Quelques jours s'écoulèrent. Comme ils avaient peu d'argent, ils aidèrent aux écuries, aux ménages et autres tâches dans l'espoir d'y gagner une petite piécette. Ils avaient dans l'idée de rentrer en Quercy dès qu'ils auraient assez de ressources pour faire le voyage. Pourtant, bien que le confort de son château lui manquait, Alexane était peu enthousiaste à l'idée de retrouver sa tante...

Durant ces journées de labeur, François n'avait guère parlé à sa fille et, de la même façon, Alexane ne savait que dire à son père. Elle aurait voulu le rassurer, lui dire que ce n'était pas grave, mais était-ce vraiment le cas ? Elle avait vu son père, l'homme qu'elle considérait depuis toujours comme le plus sage et le plus résistant au monde; être brisé avec une si grande facilité qu'elle avait maintenant peur qu'un seul mot puisse le faire sombrer.
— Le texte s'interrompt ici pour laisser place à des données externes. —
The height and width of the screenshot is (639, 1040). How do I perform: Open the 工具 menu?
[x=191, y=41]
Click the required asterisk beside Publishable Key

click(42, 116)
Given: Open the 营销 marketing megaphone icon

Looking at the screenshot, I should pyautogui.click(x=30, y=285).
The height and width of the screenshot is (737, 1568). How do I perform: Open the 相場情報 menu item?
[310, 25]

À la capitale, tout était anormalement calme, à tel point que la jeune femme eut du mal à croire qu'il s'agissait de la même ville que celle où s'était déroulé le mariage du roi, il y a plusieurs mois de cela. Les affrontements entre catholiques et huguenots se faisaient rare, sans qu'aucune trêve soit signée. Il y avait même des rumeurs disant que Madame* allait dans peu de temps épouser le roi de Navarre, souvent désigné comme le chef des huguenots. Ainsi, cette union d'une princesse catholique avec un roi huguenot signerait la paix entre les deux camps. Cette paix, Alexanne la souhaitait depuis longtemps, et bien que son annonce fut inopinée, elle souhaitait y croire, croire qu'un jour enfin elle rentrerait chez elle, son père toujours vivant à ses côtés...
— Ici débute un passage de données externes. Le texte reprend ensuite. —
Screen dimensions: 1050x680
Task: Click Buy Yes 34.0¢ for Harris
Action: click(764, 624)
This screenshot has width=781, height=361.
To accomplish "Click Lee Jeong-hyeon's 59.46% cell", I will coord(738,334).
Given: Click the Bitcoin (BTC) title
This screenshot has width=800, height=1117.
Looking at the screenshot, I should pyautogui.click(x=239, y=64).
Au cours du temps la rumeur se révéla être une vérité : Au Louvre, tout le monde préparait les noces de Marguerite; et le roi de Navarre fit de nombreux envieux. Une foule considérable de personnes, catholiques comme réformées, vint à Paris dans l'espoir d'assister à la cérémonie qui unirait Marguerite de Valois et Henri de Navarre. Celle-ci eut lieu le 18 août, et la fête en honneur de ce mariage si grandiose fit grand bruit dans Paris et cela pendant plusieurs jours.

Par la suite, un autre événement bouleversa toute la capitale: l'Amiral de Coligny, très connu parmi les réformés, fut gravement blessé dans ce que l'on supposa être une tentative d'assassinat. Cependant, personne n'ayant pu reconnaître le coupable; et comme le bruit courait que le roi avait accueilli le blessé à bras ouvert et avait demandé au grand Ambroise Paré, son médecin, de le soigner; on ne pouvait accuser les catholiques.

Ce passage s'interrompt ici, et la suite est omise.